Iowa OK’d egg farm tied to ‘habitual violator’


Associated Press

GALT, Iowa

The owner of an egg farm at the center of a massive salmonella recall was able to expand his egg empire despite being branded a “habitual violator” of Iowa’s environmental laws — a label that was supposed to ban him from building any more farms.

Documents reviewed by The Associated Press suggest Austin “Jack” DeCoster, 75, one of the nation’s largest egg producers, got around the ban that lasted more than four years by having associates seek approval for the projects and assuming control of the enterprise later.

State regulators approved a huge egg farm in 2001 even though it had suspected ties to DeCoster. The farm is now operated by Wright County Egg, which he owns, and is involved in the recall.

DeCoster expanded his business into Iowa in the 1980s from Maine, where he started egg farming as a teenager. He also had enterprises in Ohio and Maryland.

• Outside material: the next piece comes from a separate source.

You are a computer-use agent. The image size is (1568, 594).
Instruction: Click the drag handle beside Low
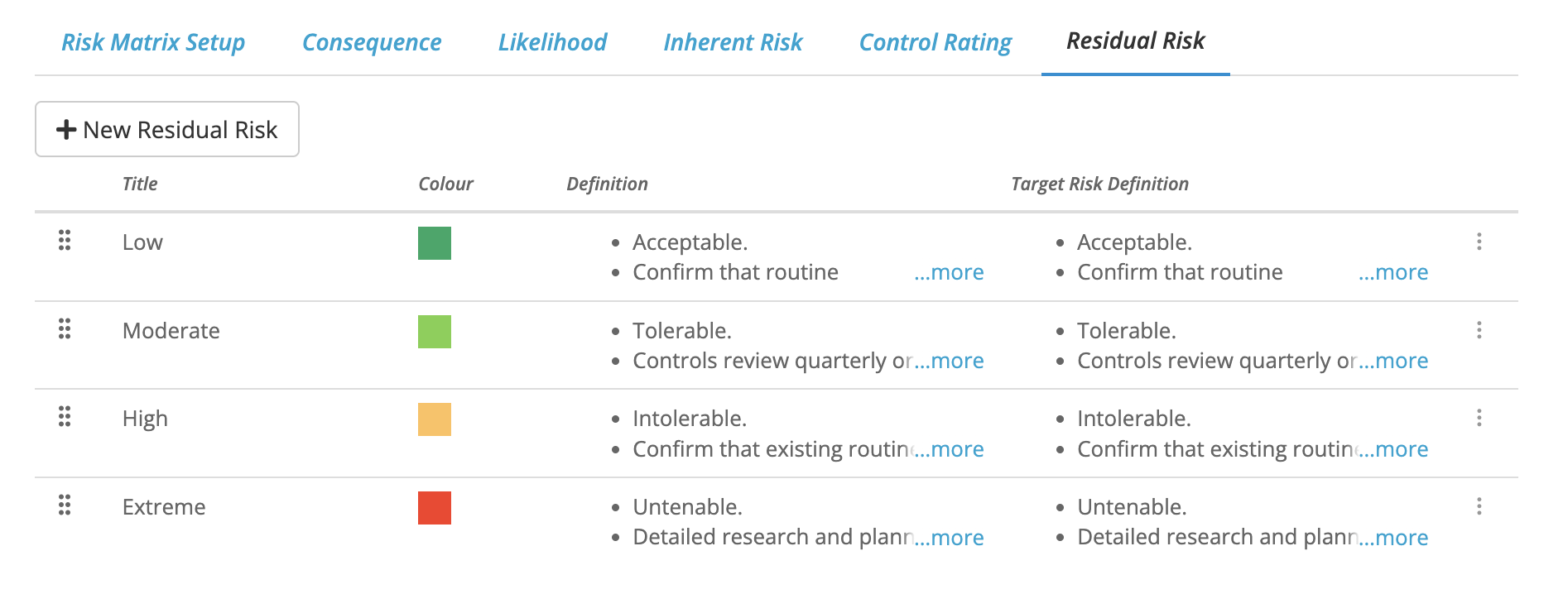(x=65, y=242)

In 2000, DeCoster, who also ran some large hog farms, was facing several lawsuits that accused him of polluting Iowa rivers and streams with hog manure. To settle the complaints, he acknowledged being a habitual violator — the first and still only Iowa farmer to be branded with that label, which banned him from establishing any more animal farms through October 2004.

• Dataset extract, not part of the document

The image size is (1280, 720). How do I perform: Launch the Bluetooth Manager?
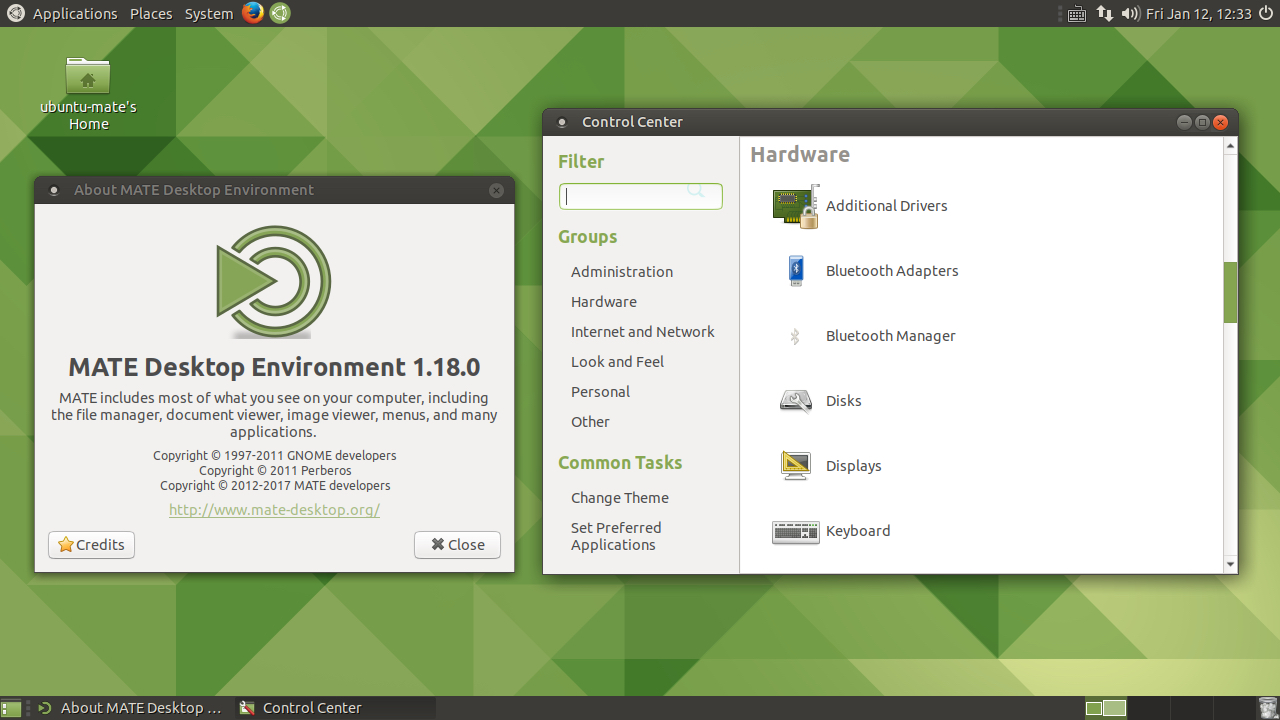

But records show his associates won approval in 2001 for a huge egg farm that he started controlling after his penalty expired. Today, that site is one of the largest operated by Wright County Egg, which has recalled 380 million eggs linked to salmonella cases.

Just weeks after DeCoster accepted habitual-violator status, his associates founded a company called Environ Egg Production LLC. Its registered agent was a Des Moines lawyer who had represented DeCoster in the environmental lawsuits.

Soon, the company was pushing for approval of a project that would house 1.8 million hens near Galt, a tiny town north of Des Moines.

The permit was issued based on the information provided by Environ Eggs and the assumption that DeCoster was “neither constructing nor financing the project,” wrote Wayne Farrand, then a supervisor in DNR’s wastewater section.

Environ later transferred ownership to a company called Environ/Wright County Inc., which leases the site to Wright County Egg, owned by DeCoster.

In 2004, a check issued by one of his companies paid Environ’s annual compliance fee, records show. By 2007, DeCoster was signing documents listing himself as the site’s owner.

In Ohio in 2004, state officials say DeCoster hid behind other farmers to get permits for an operation called Ohio Fresh Eggs. The permits listed two men who had put up just $10,000 apiece, and DeCoster had pumped $126 million into the four farms, according to testimony in an administrative proceeding there.

Ohio officials yanked the permits after learning about that, but an environmental-appeals panel overturned that decision.

In the 1990s, DeCoster battled with Maryland officials over an egg facility.